■ **TASK GOAL**
Within the entries below, find the portion that opens with the line containing "The height and width of the screenshot is (385, 1080)." and closes with the line containing "Viewport: 1280px width, 720px height.". Retype that portion exactly and only.
(Beginning of AVAILABLE DATA)
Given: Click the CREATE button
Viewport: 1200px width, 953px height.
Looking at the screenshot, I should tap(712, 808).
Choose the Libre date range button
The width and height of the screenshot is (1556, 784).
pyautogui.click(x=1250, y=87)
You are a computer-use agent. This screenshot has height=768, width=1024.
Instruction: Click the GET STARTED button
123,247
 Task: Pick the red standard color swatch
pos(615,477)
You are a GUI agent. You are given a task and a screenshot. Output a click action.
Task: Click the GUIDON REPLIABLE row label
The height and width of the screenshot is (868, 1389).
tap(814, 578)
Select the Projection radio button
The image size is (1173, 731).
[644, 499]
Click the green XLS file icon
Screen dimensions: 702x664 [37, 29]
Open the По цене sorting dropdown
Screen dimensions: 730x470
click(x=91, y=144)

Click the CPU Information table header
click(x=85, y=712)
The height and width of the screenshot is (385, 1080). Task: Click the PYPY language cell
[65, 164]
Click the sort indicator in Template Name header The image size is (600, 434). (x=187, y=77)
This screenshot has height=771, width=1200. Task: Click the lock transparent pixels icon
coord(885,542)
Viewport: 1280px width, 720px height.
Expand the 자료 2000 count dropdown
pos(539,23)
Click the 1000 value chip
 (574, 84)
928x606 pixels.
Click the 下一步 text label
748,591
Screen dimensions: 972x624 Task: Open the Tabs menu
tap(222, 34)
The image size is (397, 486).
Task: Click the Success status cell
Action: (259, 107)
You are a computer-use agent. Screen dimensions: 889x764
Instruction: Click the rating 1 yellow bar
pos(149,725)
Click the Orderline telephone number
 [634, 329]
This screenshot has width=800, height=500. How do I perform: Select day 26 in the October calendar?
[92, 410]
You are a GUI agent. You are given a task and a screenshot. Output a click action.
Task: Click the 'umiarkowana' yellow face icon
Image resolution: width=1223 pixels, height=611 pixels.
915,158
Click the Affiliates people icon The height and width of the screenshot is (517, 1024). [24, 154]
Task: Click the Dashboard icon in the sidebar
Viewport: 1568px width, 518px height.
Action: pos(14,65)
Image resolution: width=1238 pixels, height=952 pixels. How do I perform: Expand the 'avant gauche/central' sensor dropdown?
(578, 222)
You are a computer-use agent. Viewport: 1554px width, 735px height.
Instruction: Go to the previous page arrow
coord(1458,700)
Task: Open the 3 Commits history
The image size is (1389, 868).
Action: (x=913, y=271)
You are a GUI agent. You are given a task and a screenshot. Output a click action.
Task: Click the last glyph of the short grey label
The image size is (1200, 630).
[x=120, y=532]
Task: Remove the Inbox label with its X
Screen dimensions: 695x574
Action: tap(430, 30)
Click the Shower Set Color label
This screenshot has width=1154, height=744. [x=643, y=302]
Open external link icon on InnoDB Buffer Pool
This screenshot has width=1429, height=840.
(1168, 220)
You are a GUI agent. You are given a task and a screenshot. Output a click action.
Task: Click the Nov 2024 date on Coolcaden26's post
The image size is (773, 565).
(End of AVAILABLE DATA)
■ **EXERCISE SOLUTION**
The height and width of the screenshot is (385, 1080). Task: Click the PYPY language cell
[65, 164]
Click the sort indicator in Template Name header The image size is (600, 434). (x=187, y=77)
This screenshot has height=771, width=1200. Task: Click the lock transparent pixels icon
coord(885,542)
Viewport: 1280px width, 720px height.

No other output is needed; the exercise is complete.